Unfortunately, so were the other standards.

But, local school districts have voluntarily implemented the recommendations from the state anyway — roughly 80 percent in all. Fruit plays a starring role in desserts, from apple crisp to sliced pears. Tacos are made with ground turkey. Fried foods have been phased out almost entirely.

All the milk is either skim or 1 percent. Salad dressings are low-fat.

In Macon County this year, all chicken products are now whole-muscle chicken, rather than processed parts.

It’s something Shuler would like to do in Swain County as well, but the cost is prohibitive. Whole-muscle chicken products are simply too costly, she said.

One of the biggest pushes has come in whole grains. Bread and buns are whole grain, even the pizza crust. It means brown rice instead of white. Whole-wheat pasta is being slipped into dishes. But, it’s a balancing act.

“If it doesn’t taste good, even if you follow all these guidelines, they aren’t going to eat it,” Held said.

It’s the challenge all school lunch directors face.

“You can make something as healthy as you possibly can, but if it is not something they like, it is going to end up in the trash can,” Francis said.

Francis understands picky kids. For years, she stuffed a peanut butter and jelly sandwich in her purse before going to out eat with her kids. There was no way she was going to order and pay for something on the menu her kids wouldn’t eat anyway.

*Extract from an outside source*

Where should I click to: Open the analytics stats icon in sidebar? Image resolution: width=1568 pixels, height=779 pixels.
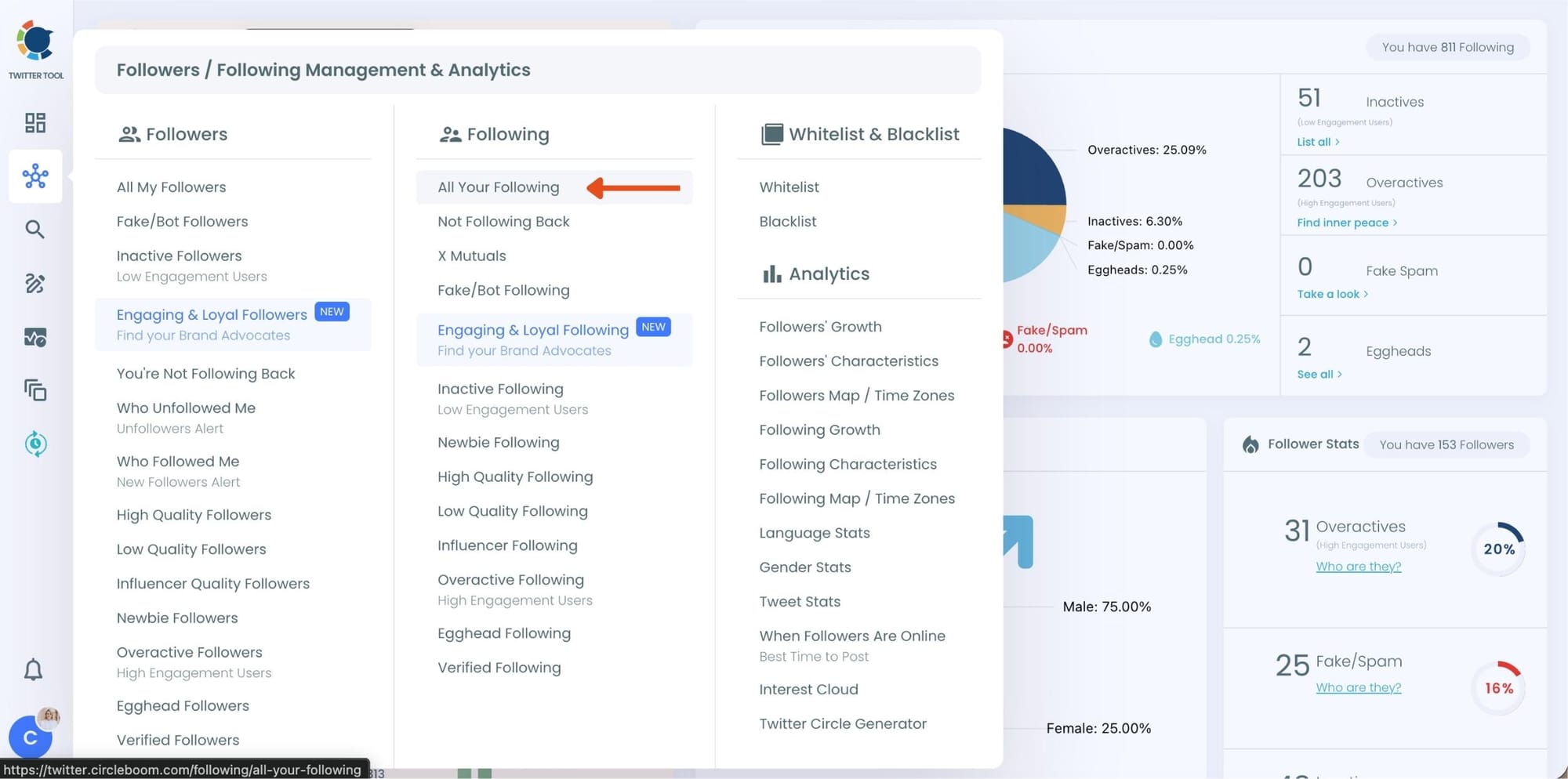34,337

Meanwhile, food companies have seen the writing on the wall. From Sara Lee to Kellogg’s, they offer special wholesale lines for school cafeterias that have lower fat, sugar and salt contents than the grocery store varieties.

Sure you might see pizza on the school menu but looks can be deceiving.

“Our pizza has whole-wheat crust and reduced fat-cheese and turkey pepperoni,” Francis said.

These facts are strikingly absent from the printed lunch menu, however.

“We don’t really want to tell children they are eating whole-grain pizza. We just tell them, ‘You get pizza today!’” Held said.

 

‘Baby steps’

Held has learned the importance of baby steps in the five years that she has been with Macon County Schools.

“We try to ease them in to making better choices, like whole-wheat spaghetti and slowly eliminating the not so healthy choices,” Held said.

They are also learning what simply doesn’t take. Kids are savvy. They check the school lunch menus, and if they don’t like what’s on it, they bring their lunch that day. The cafeterias can ill-afford to fix food that no one will buy.

Students have summarily rejected whole-wheat mac-and-cheese for example, Held said. In Swain, they learned that lesson the hard way.

The first time Swain County put whole-wheat mac-and-cheese on the serving line this year, kids eagerly loaded it onto their trays but were less than enamored with it once they sat down and started eating. Hoping once more, they went got it again the next time it made a lunch line appearance.

But the third time it turned up on the menu, they wouldn’t touch it. The school cafeteria had to crank out 130 peanut butter and jelly sandwiches — the staple substitute when standard menu items are rejected — as kids came through the line.

The problem, however, is that Swain County ordered copious volumes of whole-wheat pasta at the beginning of the year that still has to be used up.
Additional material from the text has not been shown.